# Supplied data
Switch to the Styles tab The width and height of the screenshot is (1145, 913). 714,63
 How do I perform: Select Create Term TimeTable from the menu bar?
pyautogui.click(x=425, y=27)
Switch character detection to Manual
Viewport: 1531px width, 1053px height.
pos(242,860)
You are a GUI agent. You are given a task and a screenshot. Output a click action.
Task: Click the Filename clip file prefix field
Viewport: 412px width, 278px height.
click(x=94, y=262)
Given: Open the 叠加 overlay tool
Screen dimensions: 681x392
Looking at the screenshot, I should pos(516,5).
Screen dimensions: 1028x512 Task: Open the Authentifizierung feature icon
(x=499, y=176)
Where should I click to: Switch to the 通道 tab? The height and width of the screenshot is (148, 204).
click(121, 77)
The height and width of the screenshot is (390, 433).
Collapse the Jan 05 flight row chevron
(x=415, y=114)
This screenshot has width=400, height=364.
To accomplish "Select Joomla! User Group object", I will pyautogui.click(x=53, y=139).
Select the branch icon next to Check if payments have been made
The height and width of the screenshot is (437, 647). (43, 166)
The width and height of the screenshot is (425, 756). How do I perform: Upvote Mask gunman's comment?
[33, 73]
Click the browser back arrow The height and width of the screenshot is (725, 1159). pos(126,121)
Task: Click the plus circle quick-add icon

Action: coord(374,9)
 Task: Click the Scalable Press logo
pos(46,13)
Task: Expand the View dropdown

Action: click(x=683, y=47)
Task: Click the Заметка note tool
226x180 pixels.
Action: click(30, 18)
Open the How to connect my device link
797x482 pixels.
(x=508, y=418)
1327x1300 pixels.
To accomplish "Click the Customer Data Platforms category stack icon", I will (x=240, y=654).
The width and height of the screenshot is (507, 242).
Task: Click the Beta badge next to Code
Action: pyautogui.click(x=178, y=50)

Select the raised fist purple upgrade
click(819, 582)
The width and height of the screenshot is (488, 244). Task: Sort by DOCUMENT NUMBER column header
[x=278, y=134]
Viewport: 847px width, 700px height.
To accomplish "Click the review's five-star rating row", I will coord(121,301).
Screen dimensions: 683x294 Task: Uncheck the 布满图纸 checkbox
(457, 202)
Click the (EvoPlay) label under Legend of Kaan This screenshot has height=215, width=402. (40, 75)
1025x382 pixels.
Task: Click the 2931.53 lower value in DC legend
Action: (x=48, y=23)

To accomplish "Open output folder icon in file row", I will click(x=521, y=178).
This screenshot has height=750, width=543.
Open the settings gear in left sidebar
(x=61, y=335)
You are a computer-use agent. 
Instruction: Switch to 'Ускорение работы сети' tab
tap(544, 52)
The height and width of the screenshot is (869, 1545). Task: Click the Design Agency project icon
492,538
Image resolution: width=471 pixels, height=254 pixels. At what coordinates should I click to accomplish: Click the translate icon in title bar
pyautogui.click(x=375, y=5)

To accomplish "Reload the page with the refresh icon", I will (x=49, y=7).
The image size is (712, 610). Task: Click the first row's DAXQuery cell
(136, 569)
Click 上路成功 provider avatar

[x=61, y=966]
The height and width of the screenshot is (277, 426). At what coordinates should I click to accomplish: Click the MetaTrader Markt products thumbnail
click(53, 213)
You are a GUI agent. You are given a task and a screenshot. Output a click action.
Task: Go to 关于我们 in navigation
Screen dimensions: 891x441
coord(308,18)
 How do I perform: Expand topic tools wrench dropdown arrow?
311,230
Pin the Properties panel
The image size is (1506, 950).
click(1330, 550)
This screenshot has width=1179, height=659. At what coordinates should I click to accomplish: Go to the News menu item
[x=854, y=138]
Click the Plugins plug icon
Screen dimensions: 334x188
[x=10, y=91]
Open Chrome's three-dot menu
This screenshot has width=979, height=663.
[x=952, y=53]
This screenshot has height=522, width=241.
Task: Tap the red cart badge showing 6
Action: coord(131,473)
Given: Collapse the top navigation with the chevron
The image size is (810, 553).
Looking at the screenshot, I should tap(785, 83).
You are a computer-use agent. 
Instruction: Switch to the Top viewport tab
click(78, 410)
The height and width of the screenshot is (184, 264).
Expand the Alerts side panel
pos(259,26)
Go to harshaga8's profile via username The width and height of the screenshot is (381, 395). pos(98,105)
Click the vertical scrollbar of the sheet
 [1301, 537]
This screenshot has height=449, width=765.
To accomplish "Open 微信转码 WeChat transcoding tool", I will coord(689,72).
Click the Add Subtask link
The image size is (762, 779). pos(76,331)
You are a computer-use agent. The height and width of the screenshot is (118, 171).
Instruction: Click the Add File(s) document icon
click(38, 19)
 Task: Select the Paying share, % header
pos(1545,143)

# Requirements
Duplicate the listing above line for line, with no changes.

# Solved exercise
Switch to the Styles tab The width and height of the screenshot is (1145, 913). 714,63
 How do I perform: Select Create Term TimeTable from the menu bar?
pyautogui.click(x=425, y=27)
Switch character detection to Manual
Viewport: 1531px width, 1053px height.
pos(242,860)
You are a GUI agent. You are given a task and a screenshot. Output a click action.
Task: Click the Filename clip file prefix field
Viewport: 412px width, 278px height.
click(x=94, y=262)
Given: Open the 叠加 overlay tool
Screen dimensions: 681x392
Looking at the screenshot, I should pos(516,5).
Screen dimensions: 1028x512 Task: Open the Authentifizierung feature icon
(x=499, y=176)
Where should I click to: Switch to the 通道 tab? The height and width of the screenshot is (148, 204).
click(121, 77)
The height and width of the screenshot is (390, 433).
Collapse the Jan 05 flight row chevron
(x=415, y=114)
This screenshot has width=400, height=364.
To accomplish "Select Joomla! User Group object", I will pyautogui.click(x=53, y=139).
Select the branch icon next to Check if payments have been made
The height and width of the screenshot is (437, 647). (43, 166)
The width and height of the screenshot is (425, 756). How do I perform: Upvote Mask gunman's comment?
[33, 73]
Click the browser back arrow The height and width of the screenshot is (725, 1159). pos(126,121)
Task: Click the plus circle quick-add icon

Action: coord(374,9)
 Task: Click the Scalable Press logo
pos(46,13)
Task: Expand the View dropdown

Action: click(x=683, y=47)
Task: Click the Заметка note tool
226x180 pixels.
Action: click(30, 18)
Open the How to connect my device link
797x482 pixels.
(x=508, y=418)
1327x1300 pixels.
To accomplish "Click the Customer Data Platforms category stack icon", I will (x=240, y=654).
The width and height of the screenshot is (507, 242).
Task: Click the Beta badge next to Code
Action: pyautogui.click(x=178, y=50)

Select the raised fist purple upgrade
click(819, 582)
The width and height of the screenshot is (488, 244). Task: Sort by DOCUMENT NUMBER column header
[x=278, y=134]
Viewport: 847px width, 700px height.
To accomplish "Click the review's five-star rating row", I will coord(121,301).
Screen dimensions: 683x294 Task: Uncheck the 布满图纸 checkbox
(457, 202)
Click the (EvoPlay) label under Legend of Kaan This screenshot has height=215, width=402. (40, 75)
1025x382 pixels.
Task: Click the 2931.53 lower value in DC legend
Action: (x=48, y=23)

To accomplish "Open output folder icon in file row", I will click(x=521, y=178).
This screenshot has height=750, width=543.
Open the settings gear in left sidebar
(x=61, y=335)
You are a computer-use agent. 
Instruction: Switch to 'Ускорение работы сети' tab
tap(544, 52)
The height and width of the screenshot is (869, 1545). Task: Click the Design Agency project icon
492,538
Image resolution: width=471 pixels, height=254 pixels. At what coordinates should I click to accomplish: Click the translate icon in title bar
pyautogui.click(x=375, y=5)

To accomplish "Reload the page with the refresh icon", I will (x=49, y=7).
The image size is (712, 610). Task: Click the first row's DAXQuery cell
(136, 569)
Click 上路成功 provider avatar

[x=61, y=966]
The height and width of the screenshot is (277, 426). At what coordinates should I click to accomplish: Click the MetaTrader Markt products thumbnail
click(53, 213)
You are a GUI agent. You are given a task and a screenshot. Output a click action.
Task: Go to 关于我们 in navigation
Screen dimensions: 891x441
coord(308,18)
 How do I perform: Expand topic tools wrench dropdown arrow?
311,230
Pin the Properties panel
The image size is (1506, 950).
click(1330, 550)
This screenshot has width=1179, height=659. At what coordinates should I click to accomplish: Go to the News menu item
[x=854, y=138]
Click the Plugins plug icon
Screen dimensions: 334x188
[x=10, y=91]
Open Chrome's three-dot menu
This screenshot has width=979, height=663.
[x=952, y=53]
This screenshot has height=522, width=241.
Task: Tap the red cart badge showing 6
Action: coord(131,473)
Given: Collapse the top navigation with the chevron
The image size is (810, 553).
Looking at the screenshot, I should tap(785, 83).
You are a computer-use agent. 
Instruction: Switch to the Top viewport tab
click(78, 410)
The height and width of the screenshot is (184, 264).
Expand the Alerts side panel
pos(259,26)
Go to harshaga8's profile via username The width and height of the screenshot is (381, 395). pos(98,105)
Click the vertical scrollbar of the sheet
 [1301, 537]
This screenshot has height=449, width=765.
To accomplish "Open 微信转码 WeChat transcoding tool", I will coord(689,72).
Click the Add Subtask link
The image size is (762, 779). pos(76,331)
You are a computer-use agent. The height and width of the screenshot is (118, 171).
Instruction: Click the Add File(s) document icon
click(38, 19)
 Task: Select the Paying share, % header
pos(1545,143)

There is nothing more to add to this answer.